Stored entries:
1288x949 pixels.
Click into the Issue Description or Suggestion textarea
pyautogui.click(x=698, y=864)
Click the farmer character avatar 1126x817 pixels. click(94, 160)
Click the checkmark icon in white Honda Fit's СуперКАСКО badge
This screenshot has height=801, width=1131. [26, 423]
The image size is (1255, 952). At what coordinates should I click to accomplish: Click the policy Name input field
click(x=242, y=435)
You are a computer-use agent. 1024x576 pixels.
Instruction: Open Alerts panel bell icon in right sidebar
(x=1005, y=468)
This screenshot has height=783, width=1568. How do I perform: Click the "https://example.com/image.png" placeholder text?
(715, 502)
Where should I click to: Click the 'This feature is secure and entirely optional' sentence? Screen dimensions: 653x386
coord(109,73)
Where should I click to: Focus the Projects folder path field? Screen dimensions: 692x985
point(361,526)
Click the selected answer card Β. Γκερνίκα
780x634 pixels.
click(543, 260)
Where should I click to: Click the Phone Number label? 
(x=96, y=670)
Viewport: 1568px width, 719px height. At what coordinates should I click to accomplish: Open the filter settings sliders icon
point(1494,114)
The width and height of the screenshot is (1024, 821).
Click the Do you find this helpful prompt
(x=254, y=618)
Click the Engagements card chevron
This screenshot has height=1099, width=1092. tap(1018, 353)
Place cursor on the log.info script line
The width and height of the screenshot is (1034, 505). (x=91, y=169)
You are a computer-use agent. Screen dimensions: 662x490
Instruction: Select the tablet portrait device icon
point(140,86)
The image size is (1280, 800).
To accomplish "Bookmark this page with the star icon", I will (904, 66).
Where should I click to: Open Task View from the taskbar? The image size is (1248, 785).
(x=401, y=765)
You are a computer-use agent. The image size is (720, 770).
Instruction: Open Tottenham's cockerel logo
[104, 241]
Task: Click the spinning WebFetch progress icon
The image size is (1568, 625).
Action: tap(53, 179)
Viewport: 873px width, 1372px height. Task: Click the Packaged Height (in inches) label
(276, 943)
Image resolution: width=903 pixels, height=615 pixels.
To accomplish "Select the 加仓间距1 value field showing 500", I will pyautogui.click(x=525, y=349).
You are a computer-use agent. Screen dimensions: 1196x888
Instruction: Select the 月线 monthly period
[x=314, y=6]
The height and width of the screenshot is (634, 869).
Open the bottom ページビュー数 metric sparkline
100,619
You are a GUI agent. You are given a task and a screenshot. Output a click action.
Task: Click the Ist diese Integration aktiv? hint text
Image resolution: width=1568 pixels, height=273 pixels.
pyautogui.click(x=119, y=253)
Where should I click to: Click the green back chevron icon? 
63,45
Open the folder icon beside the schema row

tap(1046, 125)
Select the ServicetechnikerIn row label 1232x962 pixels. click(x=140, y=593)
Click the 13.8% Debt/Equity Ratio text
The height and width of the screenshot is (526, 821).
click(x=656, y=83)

**PROBLEM**
Your task is to write out, exactly, the line that holds "Image resolution: width=903" and every line after it until the records end.

**SOLUTION TO THIS PROBLEM**
Image resolution: width=903 pixels, height=615 pixels.
To accomplish "Select the 加仓间距1 value field showing 500", I will pyautogui.click(x=525, y=349).
You are a computer-use agent. Screen dimensions: 1196x888
Instruction: Select the 月线 monthly period
[x=314, y=6]
The height and width of the screenshot is (634, 869).
Open the bottom ページビュー数 metric sparkline
100,619
You are a GUI agent. You are given a task and a screenshot. Output a click action.
Task: Click the Ist diese Integration aktiv? hint text
Image resolution: width=1568 pixels, height=273 pixels.
pyautogui.click(x=119, y=253)
Where should I click to: Click the green back chevron icon? 
63,45
Open the folder icon beside the schema row

tap(1046, 125)
Select the ServicetechnikerIn row label 1232x962 pixels. click(x=140, y=593)
Click the 13.8% Debt/Equity Ratio text
The height and width of the screenshot is (526, 821).
click(x=656, y=83)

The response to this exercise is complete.